Easygoing about most things, Frank is unbudging about vinyl, with all its idiosyncrasies. "Life has surface noise!" he shouts at a sales rep touting the "clean" sound of CDs. "Do you want to listen to furniture polish?" He's in good company among the eccentrics of Unity Street: kind Father Anthony, who runs a religious gift shop; taciturn tattoo artist Maud; the quiet Williams brothers, who are undertakers; and Kit, Frank's overeager but perceptive shop assistant. All of them--but especially Frank--are intrigued by the appearance of Ilse Brauchmann, an enigmatic German woman in a green coat with eyes "black as vinyl." Though reluctant to talk about herself, Ilse asks Frank for music lessons, and he is both baffled by and "irresistibly drawn to her great quietness." While Frank and Ilse form a tentative but deep bond, Unity Street struggles against the advances of a wealthy development company. Frank, who has lived a mostly isolated life, must decide whether he can fight for the survival of his shop, his community and the affections of the woman he has come to love.

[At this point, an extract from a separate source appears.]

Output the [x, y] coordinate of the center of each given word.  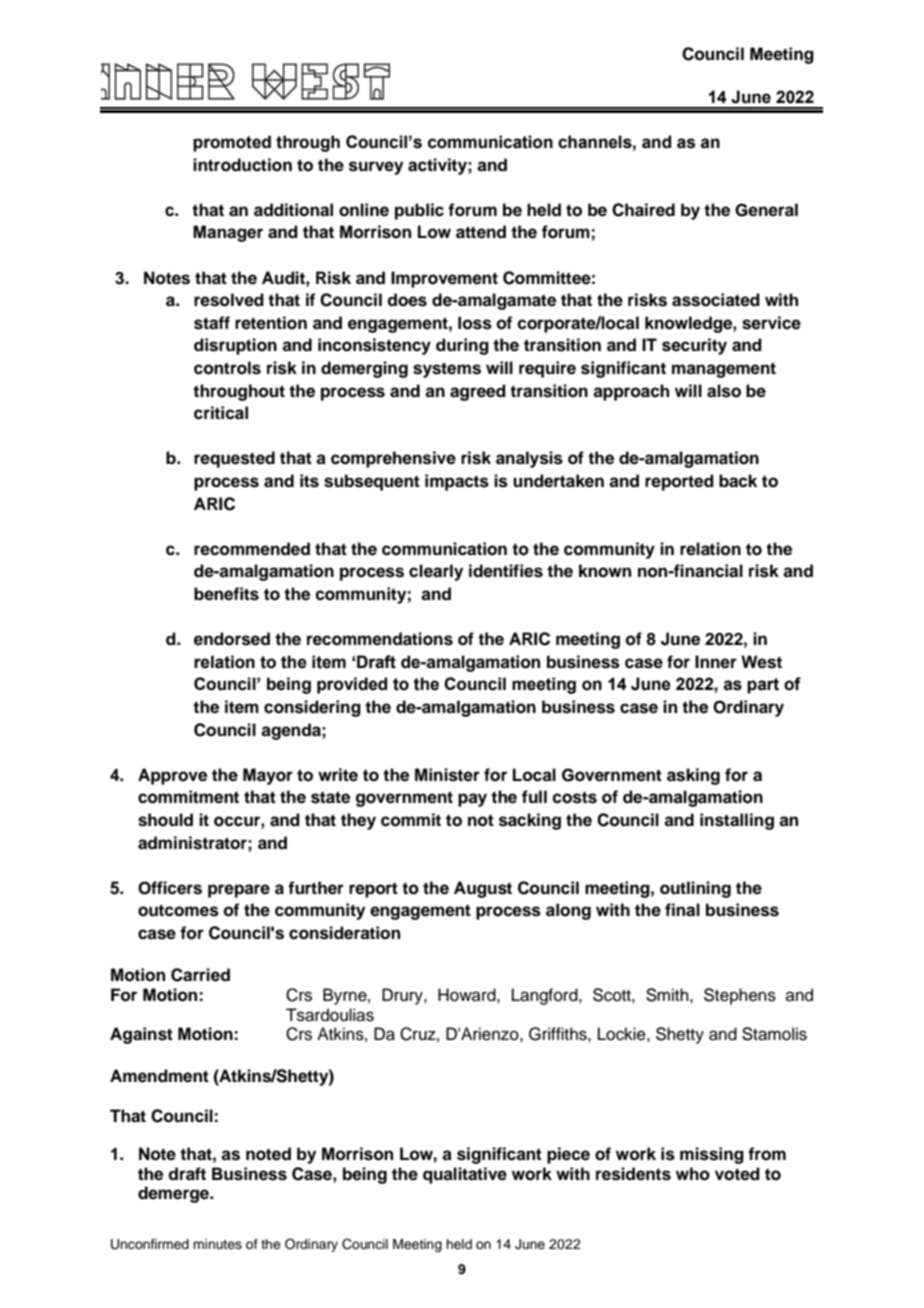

Joyce (The Unlikely Pilgrimage of Harold Fry) tells her story in crisp, evocative prose, drawing readers inside the music, just as Frank draws customers into the listening booths in his shop. She portrays her characters with a clear-eyed compassion: Kit, for example, "has a loneliness stored in his smile." Like much of Frank's music, Joyce's novel has melancholy overtones, but it also contains moments of great passion, humor and delight.

Heartbreaking but ultimately hopeful, The Music Shop is a joyous, poignant, utterly human love song to community found in unlikely places, and a tribute to the healing power of music. --Katie Noah Gibson, blogger at Cakes, Tea and Dreams
 
Shelf Talker: Rachel Joyce's joyous, richly layered fourth novel tells the story of a music shop and its customers.